#### [Предложенный текст]
· · · · ·

§ 2. Сотворение нового языка
§ 2. Сотворение нового языка
Второй слой воздействия посредством слова – развитое сознание и процесс познания. На заре науки Бэкон говорил: «Знание – власть» (это более точный перевод привычного нам выражения «Знание – сила»). За жаждой знания скрывается жажда власти – этот вывод Бэкона подтвержден философами последующих поколений, от Ницше до Хайдеггера. И вот одним из следствий научной революции XVI–XVII веков было немыслимое раньше явление: сознательное создание новых языков, с их морфологией, грамматикой и синтаксисом. Лавуазье, предлагая новый язык химии, сказал: «Аналитический метод – это язык; язык – это аналитический метод; аналитический метод и язык – синонимы». Анализ значит расчленение, разделение (в противоположность синтезу – соединению); подчинять – обязательно значит разделять.
Язык стал аналитическим, в то время как раньше он прежде всего соединял – слова имели многослойный, множественный смысл. Они действовали во многом через коннотацию – порождение словом образов и чувств через ассоциации. Связный и «соединяющий» язык складывается благодаря тому, что различные слова слегка по-разному отражают одну и ту же вещь, а одно и то же слово – какую-то сторону различных вещей. Как писал С.Н.Булгаков, иначе «слова неподвижно сидели бы на своих гнездах, все имена существительные были бы собственными, единичными именами, но тогда не было бы никакой логической и словесной связки, ни мышления, ни речи».
Отбор слов в естественном языке отражает становление народного характера, тип человеческих отношений и отношения человека к миру. Русский, например, говорит «у меня есть собака» и даже «у меня есть книга» – на европейские языки буквально перевести это невозможно. В русском языке категория собственности заменена категорией совместного бытия. Принадлежность собаки хозяину мы выражаем глаголом быть.

· · · · ·

#### [Выдержка из источника]
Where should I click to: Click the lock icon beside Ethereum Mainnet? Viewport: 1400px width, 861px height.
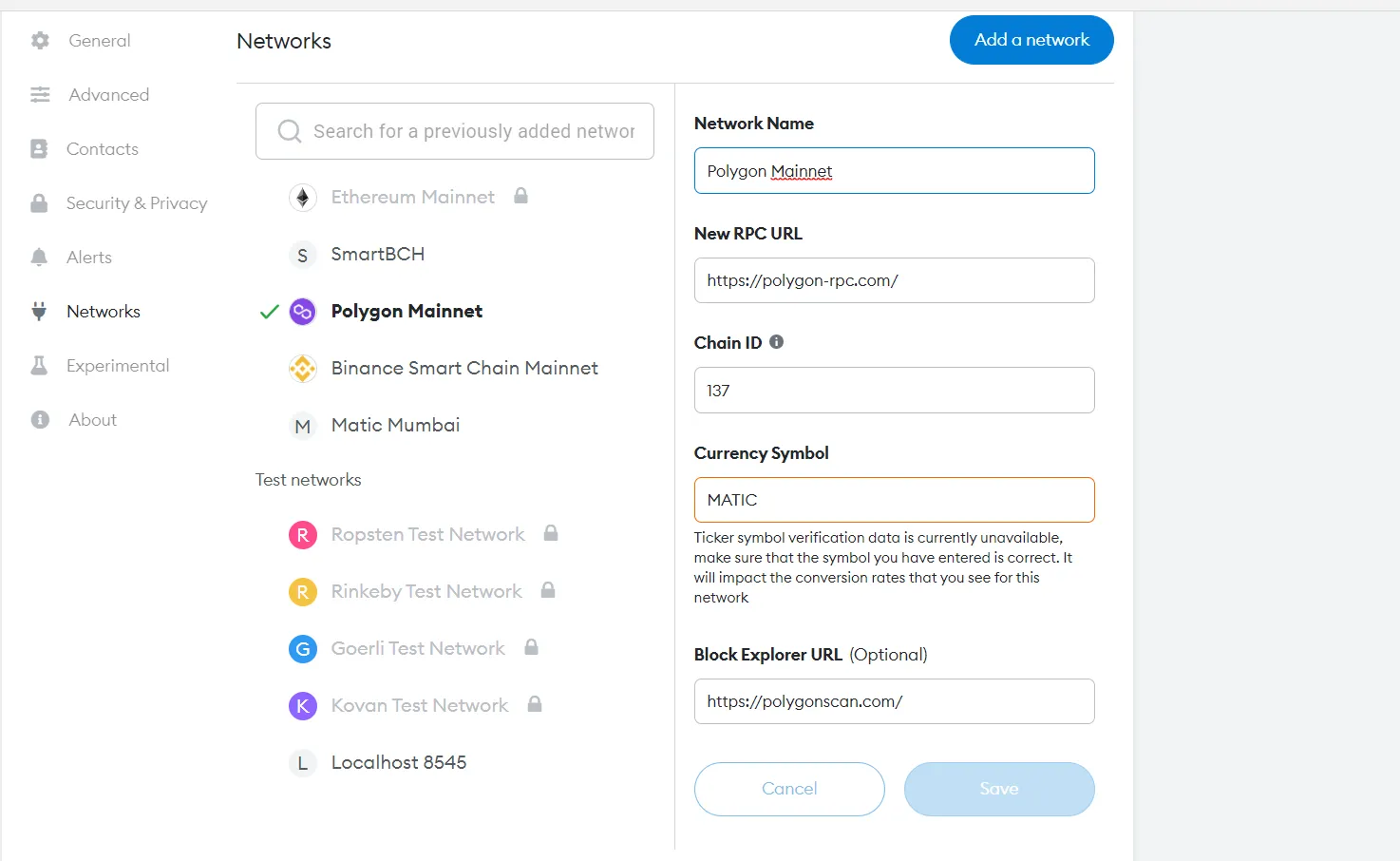click(x=520, y=196)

· · · · ·

#### [Упражнения]
1) Определите, согласуется ли с текстом о сотворении нового языка каждое из утверждений: (a) за жаждой знания скрывается жажда власти; (b) Лавуазье предлагал новый язык физики; (c) принадлежность собаки хозяину по-русски выражается глаголом «иметь». На каждое ответьте «да» или «нет» и приведите решающие слова текста в точной цитате.
2) Перепишите из текста о сотворении нового языка отрывок от слов «Отбор слов в» до слов «выражаем глаголом быть.» включительно.

#### [Ответы к упражнениям]
1)
(a) Да: «За жаждой знания скрывается жажда власти».
(b) Нет: «Лавуазье, предлагая новый язык химии».
(c) Нет: «Принадлежность собаки хозяину мы выражаем глаголом быть».

2)
Отбор слов в естественном языке отражает становление народного характера, тип человеческих отношений и отношения человека к миру. Русский, например, говорит «у меня есть собака» и даже «у меня есть книга» – на европейские языки буквально перевести это невозможно. В русском языке категория собственности заменена категорией совместного бытия. Принадлежность собаки хозяину мы выражаем глаголом быть.